Print each record below character for character.

##### DATASET CONTENT #####

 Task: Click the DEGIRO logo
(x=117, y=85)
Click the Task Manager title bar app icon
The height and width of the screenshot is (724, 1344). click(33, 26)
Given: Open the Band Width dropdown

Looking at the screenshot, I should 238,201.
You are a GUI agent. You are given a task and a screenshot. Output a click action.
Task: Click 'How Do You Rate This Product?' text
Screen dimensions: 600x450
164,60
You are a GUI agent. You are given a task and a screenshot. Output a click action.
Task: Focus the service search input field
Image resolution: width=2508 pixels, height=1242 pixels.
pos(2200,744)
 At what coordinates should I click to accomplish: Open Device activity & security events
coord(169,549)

#####

● ANSWER TO THIS TASK
 Task: Click the DEGIRO logo
(x=117, y=85)
Click the Task Manager title bar app icon
The height and width of the screenshot is (724, 1344). click(33, 26)
Given: Open the Band Width dropdown

Looking at the screenshot, I should 238,201.
You are a GUI agent. You are given a task and a screenshot. Output a click action.
Task: Click 'How Do You Rate This Product?' text
Screen dimensions: 600x450
164,60
You are a GUI agent. You are given a task and a screenshot. Output a click action.
Task: Focus the service search input field
Image resolution: width=2508 pixels, height=1242 pixels.
pos(2200,744)
 At what coordinates should I click to accomplish: Open Device activity & security events
coord(169,549)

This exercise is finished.